[Work instructions]:
Write out each of the following items word for word, with nothing changed.

** START OF Records shown **

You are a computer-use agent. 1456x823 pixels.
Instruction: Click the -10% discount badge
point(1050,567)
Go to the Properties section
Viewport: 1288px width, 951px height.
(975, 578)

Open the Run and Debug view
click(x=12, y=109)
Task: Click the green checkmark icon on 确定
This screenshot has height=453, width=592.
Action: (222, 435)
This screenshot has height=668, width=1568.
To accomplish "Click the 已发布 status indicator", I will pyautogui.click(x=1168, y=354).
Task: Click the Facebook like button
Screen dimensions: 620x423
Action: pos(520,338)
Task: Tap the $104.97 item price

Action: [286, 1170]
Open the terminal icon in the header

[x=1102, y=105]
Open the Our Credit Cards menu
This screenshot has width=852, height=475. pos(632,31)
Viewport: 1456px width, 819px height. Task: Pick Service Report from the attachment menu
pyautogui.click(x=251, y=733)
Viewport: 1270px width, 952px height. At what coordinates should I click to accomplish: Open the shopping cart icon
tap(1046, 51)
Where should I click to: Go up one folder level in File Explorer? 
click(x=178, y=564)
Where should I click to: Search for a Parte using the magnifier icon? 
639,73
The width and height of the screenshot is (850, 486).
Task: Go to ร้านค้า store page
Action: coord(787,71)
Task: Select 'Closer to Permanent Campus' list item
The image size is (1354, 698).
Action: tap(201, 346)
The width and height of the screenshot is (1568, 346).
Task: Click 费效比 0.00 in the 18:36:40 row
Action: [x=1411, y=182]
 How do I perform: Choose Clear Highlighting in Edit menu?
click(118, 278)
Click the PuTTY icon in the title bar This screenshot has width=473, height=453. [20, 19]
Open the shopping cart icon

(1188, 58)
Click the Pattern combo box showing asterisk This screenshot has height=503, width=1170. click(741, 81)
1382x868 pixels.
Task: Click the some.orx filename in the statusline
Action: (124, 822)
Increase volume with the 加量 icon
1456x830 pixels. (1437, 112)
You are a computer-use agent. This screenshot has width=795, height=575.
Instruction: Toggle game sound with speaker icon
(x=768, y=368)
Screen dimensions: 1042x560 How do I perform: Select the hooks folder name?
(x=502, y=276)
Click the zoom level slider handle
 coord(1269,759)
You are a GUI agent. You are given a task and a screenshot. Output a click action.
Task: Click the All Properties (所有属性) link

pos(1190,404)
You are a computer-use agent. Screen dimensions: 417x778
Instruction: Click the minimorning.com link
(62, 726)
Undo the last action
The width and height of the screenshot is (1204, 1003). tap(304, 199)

** END OF Records shown **

[Answer in full]:
You are a computer-use agent. 1456x823 pixels.
Instruction: Click the -10% discount badge
point(1050,567)
Go to the Properties section
Viewport: 1288px width, 951px height.
(975, 578)

Open the Run and Debug view
click(x=12, y=109)
Task: Click the green checkmark icon on 确定
This screenshot has height=453, width=592.
Action: (222, 435)
This screenshot has height=668, width=1568.
To accomplish "Click the 已发布 status indicator", I will pyautogui.click(x=1168, y=354).
Task: Click the Facebook like button
Screen dimensions: 620x423
Action: pos(520,338)
Task: Tap the $104.97 item price

Action: [286, 1170]
Open the terminal icon in the header

[x=1102, y=105]
Open the Our Credit Cards menu
This screenshot has width=852, height=475. pos(632,31)
Viewport: 1456px width, 819px height. Task: Pick Service Report from the attachment menu
pyautogui.click(x=251, y=733)
Viewport: 1270px width, 952px height. At what coordinates should I click to accomplish: Open the shopping cart icon
tap(1046, 51)
Where should I click to: Go up one folder level in File Explorer? 
click(x=178, y=564)
Where should I click to: Search for a Parte using the magnifier icon? 
639,73
The width and height of the screenshot is (850, 486).
Task: Go to ร้านค้า store page
Action: coord(787,71)
Task: Select 'Closer to Permanent Campus' list item
The image size is (1354, 698).
Action: tap(201, 346)
The width and height of the screenshot is (1568, 346).
Task: Click 费效比 0.00 in the 18:36:40 row
Action: [x=1411, y=182]
 How do I perform: Choose Clear Highlighting in Edit menu?
click(118, 278)
Click the PuTTY icon in the title bar This screenshot has width=473, height=453. [20, 19]
Open the shopping cart icon

(1188, 58)
Click the Pattern combo box showing asterisk This screenshot has height=503, width=1170. click(741, 81)
1382x868 pixels.
Task: Click the some.orx filename in the statusline
Action: (124, 822)
Increase volume with the 加量 icon
1456x830 pixels. (1437, 112)
You are a computer-use agent. This screenshot has width=795, height=575.
Instruction: Toggle game sound with speaker icon
(x=768, y=368)
Screen dimensions: 1042x560 How do I perform: Select the hooks folder name?
(x=502, y=276)
Click the zoom level slider handle
 coord(1269,759)
You are a GUI agent. You are given a task and a screenshot. Output a click action.
Task: Click the All Properties (所有属性) link

pos(1190,404)
You are a computer-use agent. Screen dimensions: 417x778
Instruction: Click the minimorning.com link
(62, 726)
Undo the last action
The width and height of the screenshot is (1204, 1003). tap(304, 199)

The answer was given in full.